→ THE REQUEST
Retype the lines of the listing below, starting at the line that contains "At what coordinates should I click to accomplish: Expand" and stopping after the line that contains "Action: (x=1218, y=146)".

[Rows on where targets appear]
Begin

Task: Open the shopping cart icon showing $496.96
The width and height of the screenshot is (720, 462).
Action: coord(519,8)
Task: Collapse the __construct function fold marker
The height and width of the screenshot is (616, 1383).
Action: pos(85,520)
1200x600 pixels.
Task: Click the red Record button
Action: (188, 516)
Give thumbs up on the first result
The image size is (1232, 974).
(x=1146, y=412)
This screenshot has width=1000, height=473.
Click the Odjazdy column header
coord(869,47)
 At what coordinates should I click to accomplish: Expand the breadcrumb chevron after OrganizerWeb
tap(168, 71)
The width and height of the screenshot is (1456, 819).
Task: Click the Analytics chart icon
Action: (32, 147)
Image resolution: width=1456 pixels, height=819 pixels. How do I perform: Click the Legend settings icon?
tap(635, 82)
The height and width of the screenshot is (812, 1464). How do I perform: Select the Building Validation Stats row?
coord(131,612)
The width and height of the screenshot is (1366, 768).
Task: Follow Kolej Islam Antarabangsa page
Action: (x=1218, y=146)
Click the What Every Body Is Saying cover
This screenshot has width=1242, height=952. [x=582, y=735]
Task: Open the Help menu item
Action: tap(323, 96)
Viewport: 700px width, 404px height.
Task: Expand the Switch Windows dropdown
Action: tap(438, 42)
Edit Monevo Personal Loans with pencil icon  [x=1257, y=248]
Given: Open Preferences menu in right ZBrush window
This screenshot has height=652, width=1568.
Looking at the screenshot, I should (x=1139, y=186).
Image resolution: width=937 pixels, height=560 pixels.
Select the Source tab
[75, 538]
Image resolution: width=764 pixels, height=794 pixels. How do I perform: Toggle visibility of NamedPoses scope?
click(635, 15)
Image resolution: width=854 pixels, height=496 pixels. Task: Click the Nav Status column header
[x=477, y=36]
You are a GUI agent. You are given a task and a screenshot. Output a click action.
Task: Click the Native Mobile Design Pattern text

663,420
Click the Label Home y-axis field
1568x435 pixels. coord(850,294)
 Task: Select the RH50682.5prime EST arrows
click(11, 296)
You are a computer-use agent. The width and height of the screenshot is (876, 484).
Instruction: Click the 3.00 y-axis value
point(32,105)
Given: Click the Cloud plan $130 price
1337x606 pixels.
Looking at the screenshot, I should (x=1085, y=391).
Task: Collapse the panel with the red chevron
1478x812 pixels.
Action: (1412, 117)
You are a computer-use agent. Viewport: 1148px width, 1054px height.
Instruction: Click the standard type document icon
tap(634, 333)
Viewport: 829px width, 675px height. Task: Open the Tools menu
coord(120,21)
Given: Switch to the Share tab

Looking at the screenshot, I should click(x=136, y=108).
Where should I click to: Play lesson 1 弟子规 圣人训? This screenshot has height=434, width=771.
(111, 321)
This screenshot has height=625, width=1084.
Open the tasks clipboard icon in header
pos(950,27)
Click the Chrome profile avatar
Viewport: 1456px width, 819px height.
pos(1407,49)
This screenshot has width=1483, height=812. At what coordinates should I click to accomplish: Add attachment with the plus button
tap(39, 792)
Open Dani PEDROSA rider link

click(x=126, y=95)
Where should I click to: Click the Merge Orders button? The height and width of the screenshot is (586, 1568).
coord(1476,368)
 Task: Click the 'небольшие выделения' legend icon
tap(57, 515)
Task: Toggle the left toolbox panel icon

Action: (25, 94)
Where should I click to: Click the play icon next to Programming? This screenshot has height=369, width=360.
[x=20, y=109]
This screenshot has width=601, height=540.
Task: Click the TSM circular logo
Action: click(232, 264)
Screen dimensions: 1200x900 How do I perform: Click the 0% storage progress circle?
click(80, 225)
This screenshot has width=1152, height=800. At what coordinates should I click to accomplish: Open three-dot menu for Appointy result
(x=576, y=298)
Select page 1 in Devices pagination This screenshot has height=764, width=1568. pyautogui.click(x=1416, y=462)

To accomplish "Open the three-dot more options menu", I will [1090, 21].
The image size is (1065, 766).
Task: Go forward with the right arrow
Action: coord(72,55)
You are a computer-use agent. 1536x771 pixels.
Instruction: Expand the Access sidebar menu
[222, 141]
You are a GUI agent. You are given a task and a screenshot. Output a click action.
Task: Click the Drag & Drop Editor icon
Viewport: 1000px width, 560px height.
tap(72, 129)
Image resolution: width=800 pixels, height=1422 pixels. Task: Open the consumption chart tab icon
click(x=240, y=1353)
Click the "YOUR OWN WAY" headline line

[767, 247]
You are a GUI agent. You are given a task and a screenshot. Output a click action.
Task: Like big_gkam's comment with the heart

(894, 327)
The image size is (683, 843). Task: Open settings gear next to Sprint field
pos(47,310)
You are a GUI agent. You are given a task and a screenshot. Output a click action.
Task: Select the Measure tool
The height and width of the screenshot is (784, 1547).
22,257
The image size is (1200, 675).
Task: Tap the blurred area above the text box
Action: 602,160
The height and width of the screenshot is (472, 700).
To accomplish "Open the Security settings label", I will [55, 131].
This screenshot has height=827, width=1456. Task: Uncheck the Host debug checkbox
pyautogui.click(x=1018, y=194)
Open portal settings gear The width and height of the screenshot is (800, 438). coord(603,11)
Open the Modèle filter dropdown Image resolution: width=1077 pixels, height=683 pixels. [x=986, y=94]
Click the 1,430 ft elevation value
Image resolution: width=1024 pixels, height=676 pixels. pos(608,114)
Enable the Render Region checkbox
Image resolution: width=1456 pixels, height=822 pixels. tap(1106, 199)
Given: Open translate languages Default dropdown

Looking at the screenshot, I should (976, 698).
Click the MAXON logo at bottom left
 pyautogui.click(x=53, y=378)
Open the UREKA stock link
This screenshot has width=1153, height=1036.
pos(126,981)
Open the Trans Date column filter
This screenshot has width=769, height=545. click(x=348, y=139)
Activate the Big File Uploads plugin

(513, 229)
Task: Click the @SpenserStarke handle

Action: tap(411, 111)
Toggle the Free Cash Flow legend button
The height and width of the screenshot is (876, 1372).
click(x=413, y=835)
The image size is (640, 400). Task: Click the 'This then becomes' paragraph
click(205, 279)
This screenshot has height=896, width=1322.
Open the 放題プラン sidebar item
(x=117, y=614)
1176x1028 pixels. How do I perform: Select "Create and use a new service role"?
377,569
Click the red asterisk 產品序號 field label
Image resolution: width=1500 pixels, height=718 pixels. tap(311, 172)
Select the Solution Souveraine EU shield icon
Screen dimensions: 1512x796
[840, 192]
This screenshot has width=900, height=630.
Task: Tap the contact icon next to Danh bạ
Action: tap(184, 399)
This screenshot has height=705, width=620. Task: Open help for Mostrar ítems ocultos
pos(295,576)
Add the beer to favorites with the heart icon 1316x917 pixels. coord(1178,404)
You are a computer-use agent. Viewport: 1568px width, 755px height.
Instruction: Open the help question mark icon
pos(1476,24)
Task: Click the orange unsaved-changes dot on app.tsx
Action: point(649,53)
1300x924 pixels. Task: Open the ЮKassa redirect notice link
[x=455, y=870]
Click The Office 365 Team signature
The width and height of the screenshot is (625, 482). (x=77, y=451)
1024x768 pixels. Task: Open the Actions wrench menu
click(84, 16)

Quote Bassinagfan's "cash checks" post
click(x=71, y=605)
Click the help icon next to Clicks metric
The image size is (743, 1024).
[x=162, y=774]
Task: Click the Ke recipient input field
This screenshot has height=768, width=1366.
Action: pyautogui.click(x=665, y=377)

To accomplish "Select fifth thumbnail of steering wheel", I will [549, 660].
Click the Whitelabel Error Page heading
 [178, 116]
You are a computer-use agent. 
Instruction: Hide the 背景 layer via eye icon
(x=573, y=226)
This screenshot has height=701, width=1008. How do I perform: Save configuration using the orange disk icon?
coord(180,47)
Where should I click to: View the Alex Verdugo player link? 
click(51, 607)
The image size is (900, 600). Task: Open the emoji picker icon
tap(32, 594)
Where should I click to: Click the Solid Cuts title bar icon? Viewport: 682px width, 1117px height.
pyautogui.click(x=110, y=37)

End

→ CORRECT OUTPUT
 At what coordinates should I click to accomplish: Expand the breadcrumb chevron after OrganizerWeb
tap(168, 71)
The width and height of the screenshot is (1456, 819).
Task: Click the Analytics chart icon
Action: (32, 147)
Image resolution: width=1456 pixels, height=819 pixels. How do I perform: Click the Legend settings icon?
tap(635, 82)
The height and width of the screenshot is (812, 1464). How do I perform: Select the Building Validation Stats row?
coord(131,612)
The width and height of the screenshot is (1366, 768).
Task: Follow Kolej Islam Antarabangsa page
Action: (x=1218, y=146)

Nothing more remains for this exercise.